5. If it’s suspicious, report it! This is an important habit in general; if something doesn’t seem right, ask. With respect to ransomware, if you think a device or files you use for work have been infected with ransomware, report it to your supervisor and whomever you report security issues to at your location. If this happens to you at home, notify law enforcement.

WHAT SHOULD YOU DO IF YOU GET RANSOMWARE?
Most importantly, don’t panic. If you have good backups, you’re probably OK with some technical assistance. As mentioned above, report the incident so you can get help.

Working Securely from a Remote Location

In this article:

  1. Use a separate login account
  2. Connect to campus with the Virtual Private Network
  3. Secure your home wireless network
  4. Keep your computer secure

University data stored on a computer you use remotely, whether the computer is owned by you or the university, is subject to the same policies as data located on campus. Per University policy, you are the custodian responsible for all University data on any computer you use. 

It is your responsibility to know what types of University data you have on the devices you use whether at work or at home and to take steps to protect it.

Use a separate login account

If using a personal device for conducting University business, if other members of your household use the same computer, create a separate login account for your University work and data, with a strong password that only you know. Using a separate login ensures other users on your computer cannot view or access University documents.

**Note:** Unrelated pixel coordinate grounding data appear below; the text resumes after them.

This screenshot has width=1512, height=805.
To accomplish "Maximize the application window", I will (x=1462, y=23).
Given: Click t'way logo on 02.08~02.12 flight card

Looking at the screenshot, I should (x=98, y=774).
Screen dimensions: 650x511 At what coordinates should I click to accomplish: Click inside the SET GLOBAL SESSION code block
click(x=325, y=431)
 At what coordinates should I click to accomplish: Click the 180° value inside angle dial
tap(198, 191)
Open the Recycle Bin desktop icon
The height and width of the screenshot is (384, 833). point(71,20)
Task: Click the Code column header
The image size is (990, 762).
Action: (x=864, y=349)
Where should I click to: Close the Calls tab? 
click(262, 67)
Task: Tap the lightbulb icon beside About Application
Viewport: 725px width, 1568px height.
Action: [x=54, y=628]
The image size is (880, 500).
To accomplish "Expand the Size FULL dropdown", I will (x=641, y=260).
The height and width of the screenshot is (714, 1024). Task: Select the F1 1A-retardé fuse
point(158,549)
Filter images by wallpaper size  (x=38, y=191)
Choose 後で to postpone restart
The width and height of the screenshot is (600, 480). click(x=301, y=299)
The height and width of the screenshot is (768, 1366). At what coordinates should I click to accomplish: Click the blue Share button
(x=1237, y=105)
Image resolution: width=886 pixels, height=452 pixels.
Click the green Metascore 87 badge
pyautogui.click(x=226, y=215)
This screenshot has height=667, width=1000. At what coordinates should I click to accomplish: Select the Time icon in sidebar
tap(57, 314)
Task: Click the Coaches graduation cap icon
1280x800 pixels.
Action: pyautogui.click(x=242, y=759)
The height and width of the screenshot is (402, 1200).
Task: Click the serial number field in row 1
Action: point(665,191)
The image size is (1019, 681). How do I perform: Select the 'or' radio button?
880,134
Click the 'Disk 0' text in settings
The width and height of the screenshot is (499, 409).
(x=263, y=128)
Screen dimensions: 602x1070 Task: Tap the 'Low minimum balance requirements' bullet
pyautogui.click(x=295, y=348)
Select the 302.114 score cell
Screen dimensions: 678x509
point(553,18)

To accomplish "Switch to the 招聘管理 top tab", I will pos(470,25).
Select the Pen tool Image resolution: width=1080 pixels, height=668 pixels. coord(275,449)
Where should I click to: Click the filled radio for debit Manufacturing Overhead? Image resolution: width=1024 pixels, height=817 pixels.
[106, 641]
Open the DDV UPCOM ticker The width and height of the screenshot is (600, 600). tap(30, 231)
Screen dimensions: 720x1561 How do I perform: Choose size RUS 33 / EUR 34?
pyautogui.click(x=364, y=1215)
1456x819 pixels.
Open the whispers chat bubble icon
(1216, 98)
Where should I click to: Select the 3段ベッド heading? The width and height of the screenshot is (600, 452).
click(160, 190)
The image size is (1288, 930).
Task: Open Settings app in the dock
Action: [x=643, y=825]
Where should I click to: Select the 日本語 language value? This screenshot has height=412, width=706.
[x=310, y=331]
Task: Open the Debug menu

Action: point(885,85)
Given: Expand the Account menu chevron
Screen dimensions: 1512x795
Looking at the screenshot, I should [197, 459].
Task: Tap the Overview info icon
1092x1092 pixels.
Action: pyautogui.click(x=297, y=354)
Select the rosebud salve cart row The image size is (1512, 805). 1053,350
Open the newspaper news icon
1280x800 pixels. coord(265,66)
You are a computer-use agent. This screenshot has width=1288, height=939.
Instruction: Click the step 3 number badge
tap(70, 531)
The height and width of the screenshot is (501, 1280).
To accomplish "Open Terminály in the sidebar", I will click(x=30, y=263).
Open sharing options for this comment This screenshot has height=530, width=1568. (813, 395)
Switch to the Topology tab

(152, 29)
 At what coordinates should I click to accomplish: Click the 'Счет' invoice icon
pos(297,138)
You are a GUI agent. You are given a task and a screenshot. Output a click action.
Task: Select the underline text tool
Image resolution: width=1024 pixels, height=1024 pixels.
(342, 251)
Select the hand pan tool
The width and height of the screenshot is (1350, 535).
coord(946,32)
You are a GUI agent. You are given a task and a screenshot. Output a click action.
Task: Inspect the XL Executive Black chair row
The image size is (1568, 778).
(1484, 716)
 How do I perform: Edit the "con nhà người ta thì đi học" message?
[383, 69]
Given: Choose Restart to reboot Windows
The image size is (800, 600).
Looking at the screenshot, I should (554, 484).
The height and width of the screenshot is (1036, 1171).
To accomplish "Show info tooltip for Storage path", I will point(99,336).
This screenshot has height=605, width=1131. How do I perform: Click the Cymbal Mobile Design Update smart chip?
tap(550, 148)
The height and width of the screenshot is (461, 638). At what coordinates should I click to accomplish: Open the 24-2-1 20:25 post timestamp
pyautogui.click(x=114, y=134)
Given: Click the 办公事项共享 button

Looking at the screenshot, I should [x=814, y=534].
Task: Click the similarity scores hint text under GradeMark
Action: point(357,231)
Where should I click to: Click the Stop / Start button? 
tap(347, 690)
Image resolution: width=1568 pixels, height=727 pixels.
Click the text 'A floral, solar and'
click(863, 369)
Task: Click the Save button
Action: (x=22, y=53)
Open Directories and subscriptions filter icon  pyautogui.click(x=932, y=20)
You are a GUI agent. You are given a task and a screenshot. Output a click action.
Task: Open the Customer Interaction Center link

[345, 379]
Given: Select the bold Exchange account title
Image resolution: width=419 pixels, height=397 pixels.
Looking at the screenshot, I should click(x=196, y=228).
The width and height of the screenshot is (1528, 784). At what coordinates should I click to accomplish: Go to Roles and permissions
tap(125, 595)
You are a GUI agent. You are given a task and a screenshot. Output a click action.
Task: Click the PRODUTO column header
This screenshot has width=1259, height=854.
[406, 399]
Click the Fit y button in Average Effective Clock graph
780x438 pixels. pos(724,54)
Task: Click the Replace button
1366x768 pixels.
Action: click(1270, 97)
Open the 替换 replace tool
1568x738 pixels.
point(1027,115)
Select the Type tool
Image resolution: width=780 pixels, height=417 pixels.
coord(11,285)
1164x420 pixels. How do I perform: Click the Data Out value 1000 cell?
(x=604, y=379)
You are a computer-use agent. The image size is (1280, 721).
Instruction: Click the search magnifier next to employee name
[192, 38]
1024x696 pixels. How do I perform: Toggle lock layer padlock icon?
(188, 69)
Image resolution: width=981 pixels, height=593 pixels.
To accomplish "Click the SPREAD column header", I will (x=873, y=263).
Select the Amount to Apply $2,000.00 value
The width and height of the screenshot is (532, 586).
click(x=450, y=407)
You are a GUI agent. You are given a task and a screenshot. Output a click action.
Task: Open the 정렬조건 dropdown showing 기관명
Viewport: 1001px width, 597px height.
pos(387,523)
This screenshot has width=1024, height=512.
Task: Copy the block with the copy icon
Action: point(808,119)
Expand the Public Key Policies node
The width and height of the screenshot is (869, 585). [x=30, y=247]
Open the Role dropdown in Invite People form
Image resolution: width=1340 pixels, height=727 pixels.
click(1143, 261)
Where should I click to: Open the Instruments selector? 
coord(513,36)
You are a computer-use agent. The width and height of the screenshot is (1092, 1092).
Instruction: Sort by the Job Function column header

Connect to campus with the Virtual Private Network

To connect to some department and central resources from off-campus, you may be required to use a VPN.

Connecting to the university network from home increases the risk of data exposure or password compromise because you have to use networks that are not controlled by the University. To minimize these risks, you should use the campus Virtual Private Network (VPN) when working with sensitive University data. This will ensure that everything you do is encrypted as it goes over the network. VPN protects your data from electronic eavesdropping.

Secure your home wireless network

Home wireless networks are easy to set up and extremely convenient to use. However, an insecure wireless environment poses several risks that need to be addressed:

  • Anyone near your home can use your Internet connection.
  • Anyone near your home may be able to access your computer.
  • Anything sent over the wireless connection could be stolen.

Check with your Internet provider on how to secure your wireless network.

For self-installed wireless equipment, the manuals that came with your wireless router should provide detailed information on how to secure your home wireless network.

Keep your computer secure

A very common problem with home computers is having out-of-date operating systems and browsers, as well as not having activated current firewall and antivirus software. If you're working on university business on a computer at home, whether yours or a University own computer, you must take measures to secure your computer and mobile devices.

Keep a Clean Machine. 

  • Keep security software current: Having the latest security software, web browser, and operating system are the best defenses against viruses, malware, and other online threats.
  • Automate software updates: Many software programs will automatically connect and update to defend against known risks. Turn on automatic updates if that’s an available option.
  • Protect all devices that connect to the Internet: Along with computers, smartphones, gaming systems, and other web‐enabled devices also need protection from viruses and malware.
  • Plug & scan: “USBs” and other external devices can be infected by viruses and malware. Use your security software to scan them.